----- Exercise input

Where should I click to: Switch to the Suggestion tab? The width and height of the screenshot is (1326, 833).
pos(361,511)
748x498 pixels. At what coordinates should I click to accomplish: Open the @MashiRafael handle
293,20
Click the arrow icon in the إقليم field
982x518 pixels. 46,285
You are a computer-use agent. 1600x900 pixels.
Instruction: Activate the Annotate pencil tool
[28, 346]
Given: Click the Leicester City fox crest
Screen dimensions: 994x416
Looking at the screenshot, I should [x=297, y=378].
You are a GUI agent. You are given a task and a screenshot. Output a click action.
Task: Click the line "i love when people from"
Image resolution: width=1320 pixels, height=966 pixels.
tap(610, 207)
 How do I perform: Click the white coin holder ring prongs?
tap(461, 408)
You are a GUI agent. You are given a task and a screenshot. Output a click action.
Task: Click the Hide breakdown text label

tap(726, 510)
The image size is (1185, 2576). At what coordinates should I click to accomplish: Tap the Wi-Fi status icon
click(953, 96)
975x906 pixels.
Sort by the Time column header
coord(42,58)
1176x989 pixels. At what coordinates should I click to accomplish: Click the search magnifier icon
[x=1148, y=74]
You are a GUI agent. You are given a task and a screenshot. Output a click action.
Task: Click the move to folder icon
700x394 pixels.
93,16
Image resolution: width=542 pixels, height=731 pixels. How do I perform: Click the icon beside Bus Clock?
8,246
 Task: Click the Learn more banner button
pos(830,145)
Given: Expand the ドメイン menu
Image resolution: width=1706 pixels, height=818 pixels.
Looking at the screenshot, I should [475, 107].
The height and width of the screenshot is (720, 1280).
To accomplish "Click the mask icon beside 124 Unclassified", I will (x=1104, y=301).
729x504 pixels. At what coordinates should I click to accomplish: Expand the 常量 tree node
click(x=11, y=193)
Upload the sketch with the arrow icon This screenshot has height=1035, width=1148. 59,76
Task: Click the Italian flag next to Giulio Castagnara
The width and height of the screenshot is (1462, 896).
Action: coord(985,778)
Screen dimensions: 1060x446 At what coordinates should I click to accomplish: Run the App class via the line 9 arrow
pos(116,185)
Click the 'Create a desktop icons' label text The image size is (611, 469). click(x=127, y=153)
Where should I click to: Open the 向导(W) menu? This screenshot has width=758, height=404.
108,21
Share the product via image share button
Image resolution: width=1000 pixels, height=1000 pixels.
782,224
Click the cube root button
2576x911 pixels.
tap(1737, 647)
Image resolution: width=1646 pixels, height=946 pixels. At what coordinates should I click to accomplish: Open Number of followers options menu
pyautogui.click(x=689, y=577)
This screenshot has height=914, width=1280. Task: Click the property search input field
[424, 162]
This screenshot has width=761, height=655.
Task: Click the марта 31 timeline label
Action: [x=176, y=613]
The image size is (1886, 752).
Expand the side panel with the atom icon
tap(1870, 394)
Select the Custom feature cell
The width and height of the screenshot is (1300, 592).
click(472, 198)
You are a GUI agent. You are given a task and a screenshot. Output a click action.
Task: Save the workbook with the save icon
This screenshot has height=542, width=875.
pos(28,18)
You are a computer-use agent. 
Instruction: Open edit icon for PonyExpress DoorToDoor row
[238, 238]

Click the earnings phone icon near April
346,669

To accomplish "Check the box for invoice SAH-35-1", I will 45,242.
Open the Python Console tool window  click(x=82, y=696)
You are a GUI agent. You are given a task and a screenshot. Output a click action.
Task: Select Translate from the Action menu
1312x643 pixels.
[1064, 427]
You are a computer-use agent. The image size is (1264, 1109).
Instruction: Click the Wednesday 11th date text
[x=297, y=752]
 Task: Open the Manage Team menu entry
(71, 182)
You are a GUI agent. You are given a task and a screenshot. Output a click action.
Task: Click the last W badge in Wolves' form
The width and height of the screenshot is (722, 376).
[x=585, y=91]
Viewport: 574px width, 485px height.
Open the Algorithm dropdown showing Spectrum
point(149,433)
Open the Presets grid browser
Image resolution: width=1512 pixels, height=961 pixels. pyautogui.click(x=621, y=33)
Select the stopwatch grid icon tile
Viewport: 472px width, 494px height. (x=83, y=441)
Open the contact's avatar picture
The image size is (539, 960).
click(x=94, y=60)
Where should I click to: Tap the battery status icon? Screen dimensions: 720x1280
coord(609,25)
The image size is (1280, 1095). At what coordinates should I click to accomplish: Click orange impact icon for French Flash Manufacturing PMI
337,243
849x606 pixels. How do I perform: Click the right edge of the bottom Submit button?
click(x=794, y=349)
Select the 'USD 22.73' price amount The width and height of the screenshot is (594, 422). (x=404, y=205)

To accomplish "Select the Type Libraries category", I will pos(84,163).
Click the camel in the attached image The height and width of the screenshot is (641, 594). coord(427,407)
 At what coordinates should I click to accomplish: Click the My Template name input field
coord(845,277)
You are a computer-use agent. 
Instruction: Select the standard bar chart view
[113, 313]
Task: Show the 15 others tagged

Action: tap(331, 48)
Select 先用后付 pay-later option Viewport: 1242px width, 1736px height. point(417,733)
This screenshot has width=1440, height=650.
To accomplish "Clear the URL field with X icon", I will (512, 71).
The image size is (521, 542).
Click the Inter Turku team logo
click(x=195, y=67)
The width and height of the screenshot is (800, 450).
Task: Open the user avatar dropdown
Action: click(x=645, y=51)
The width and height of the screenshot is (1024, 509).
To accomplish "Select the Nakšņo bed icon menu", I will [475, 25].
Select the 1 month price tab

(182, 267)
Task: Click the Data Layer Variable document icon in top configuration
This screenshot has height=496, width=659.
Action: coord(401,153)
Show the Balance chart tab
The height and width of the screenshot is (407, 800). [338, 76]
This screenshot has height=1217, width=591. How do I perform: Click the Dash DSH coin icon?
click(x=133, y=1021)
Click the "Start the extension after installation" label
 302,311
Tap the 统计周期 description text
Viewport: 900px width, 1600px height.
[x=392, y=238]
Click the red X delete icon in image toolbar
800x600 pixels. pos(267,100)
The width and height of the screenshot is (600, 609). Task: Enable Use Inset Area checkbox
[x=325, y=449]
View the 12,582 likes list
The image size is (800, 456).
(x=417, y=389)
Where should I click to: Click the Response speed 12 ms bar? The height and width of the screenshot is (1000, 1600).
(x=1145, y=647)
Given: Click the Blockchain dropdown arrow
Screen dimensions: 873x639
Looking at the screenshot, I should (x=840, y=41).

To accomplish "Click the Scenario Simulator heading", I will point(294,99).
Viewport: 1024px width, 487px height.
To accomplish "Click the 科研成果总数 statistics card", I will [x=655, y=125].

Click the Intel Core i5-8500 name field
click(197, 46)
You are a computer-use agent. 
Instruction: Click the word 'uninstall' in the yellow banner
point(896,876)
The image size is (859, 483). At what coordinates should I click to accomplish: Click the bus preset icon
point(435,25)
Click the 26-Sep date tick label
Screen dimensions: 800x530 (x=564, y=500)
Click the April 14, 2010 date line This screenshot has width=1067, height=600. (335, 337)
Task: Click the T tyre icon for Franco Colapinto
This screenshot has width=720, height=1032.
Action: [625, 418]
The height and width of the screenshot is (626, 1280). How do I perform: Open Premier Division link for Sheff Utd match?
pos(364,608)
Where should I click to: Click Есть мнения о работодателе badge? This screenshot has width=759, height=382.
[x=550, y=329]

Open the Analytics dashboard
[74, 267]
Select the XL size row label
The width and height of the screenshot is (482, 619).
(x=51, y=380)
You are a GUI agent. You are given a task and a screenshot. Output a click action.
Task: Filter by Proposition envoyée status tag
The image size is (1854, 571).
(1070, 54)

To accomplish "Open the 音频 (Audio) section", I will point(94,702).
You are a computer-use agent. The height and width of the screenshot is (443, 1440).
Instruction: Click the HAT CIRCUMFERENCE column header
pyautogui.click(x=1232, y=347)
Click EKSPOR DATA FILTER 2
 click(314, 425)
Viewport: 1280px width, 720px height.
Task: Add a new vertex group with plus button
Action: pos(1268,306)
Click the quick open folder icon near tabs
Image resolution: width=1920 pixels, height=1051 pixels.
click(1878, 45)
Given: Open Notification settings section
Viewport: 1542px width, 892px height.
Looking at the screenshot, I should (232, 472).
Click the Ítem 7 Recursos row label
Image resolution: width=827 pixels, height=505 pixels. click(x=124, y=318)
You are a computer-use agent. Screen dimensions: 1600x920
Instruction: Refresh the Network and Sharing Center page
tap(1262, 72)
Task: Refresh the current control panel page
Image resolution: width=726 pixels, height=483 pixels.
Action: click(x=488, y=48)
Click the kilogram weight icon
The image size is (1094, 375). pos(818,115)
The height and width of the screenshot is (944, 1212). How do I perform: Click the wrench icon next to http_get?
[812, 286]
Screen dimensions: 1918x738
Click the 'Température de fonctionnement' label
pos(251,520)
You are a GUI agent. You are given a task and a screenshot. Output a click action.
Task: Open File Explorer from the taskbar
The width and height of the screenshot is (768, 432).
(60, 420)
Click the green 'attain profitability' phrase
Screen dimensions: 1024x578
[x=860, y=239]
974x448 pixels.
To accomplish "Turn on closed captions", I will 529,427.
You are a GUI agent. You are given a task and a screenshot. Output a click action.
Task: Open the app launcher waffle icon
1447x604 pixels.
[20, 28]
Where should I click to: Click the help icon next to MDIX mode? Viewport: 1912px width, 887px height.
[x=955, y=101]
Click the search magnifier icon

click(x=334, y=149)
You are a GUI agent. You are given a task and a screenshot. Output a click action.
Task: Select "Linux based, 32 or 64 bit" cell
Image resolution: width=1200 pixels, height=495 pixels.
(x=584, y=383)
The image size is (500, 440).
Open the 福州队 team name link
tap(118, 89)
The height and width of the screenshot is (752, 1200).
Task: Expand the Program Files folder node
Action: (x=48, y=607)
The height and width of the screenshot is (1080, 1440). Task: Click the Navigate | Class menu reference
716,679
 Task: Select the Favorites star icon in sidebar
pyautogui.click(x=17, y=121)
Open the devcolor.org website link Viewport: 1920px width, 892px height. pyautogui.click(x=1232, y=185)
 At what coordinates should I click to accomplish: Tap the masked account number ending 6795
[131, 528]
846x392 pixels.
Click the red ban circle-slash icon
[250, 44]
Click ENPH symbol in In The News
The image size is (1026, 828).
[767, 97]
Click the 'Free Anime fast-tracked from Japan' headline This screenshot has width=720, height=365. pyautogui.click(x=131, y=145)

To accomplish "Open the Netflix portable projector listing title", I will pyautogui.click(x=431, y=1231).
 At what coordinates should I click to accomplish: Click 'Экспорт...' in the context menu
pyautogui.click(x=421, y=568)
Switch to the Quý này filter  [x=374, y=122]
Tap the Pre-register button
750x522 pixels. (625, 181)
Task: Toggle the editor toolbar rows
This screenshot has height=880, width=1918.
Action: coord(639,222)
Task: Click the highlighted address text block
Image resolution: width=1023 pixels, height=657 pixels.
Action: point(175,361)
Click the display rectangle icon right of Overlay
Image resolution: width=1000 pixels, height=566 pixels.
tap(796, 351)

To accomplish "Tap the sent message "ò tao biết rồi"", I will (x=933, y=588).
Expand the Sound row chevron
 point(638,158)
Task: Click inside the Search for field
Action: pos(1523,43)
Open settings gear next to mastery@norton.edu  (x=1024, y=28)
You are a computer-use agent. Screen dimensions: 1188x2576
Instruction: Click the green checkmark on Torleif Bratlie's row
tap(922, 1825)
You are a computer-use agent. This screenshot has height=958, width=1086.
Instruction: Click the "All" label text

----------

▶ **Task details**
From the entries above, print the lines beginning at the one with "Instruction: Select the" and stopping after the one with "The width and height of the screenshot is (1024, 509).", exactly as written and with nothing else.

▶ **Output for this exercise**
Instruction: Select the standard bar chart view
[113, 313]
Task: Show the 15 others tagged

Action: tap(331, 48)
Select 先用后付 pay-later option Viewport: 1242px width, 1736px height. point(417,733)
This screenshot has width=1440, height=650.
To accomplish "Clear the URL field with X icon", I will (512, 71).
The image size is (521, 542).
Click the Inter Turku team logo
click(x=195, y=67)
The width and height of the screenshot is (800, 450).
Task: Open the user avatar dropdown
Action: click(x=645, y=51)
The width and height of the screenshot is (1024, 509).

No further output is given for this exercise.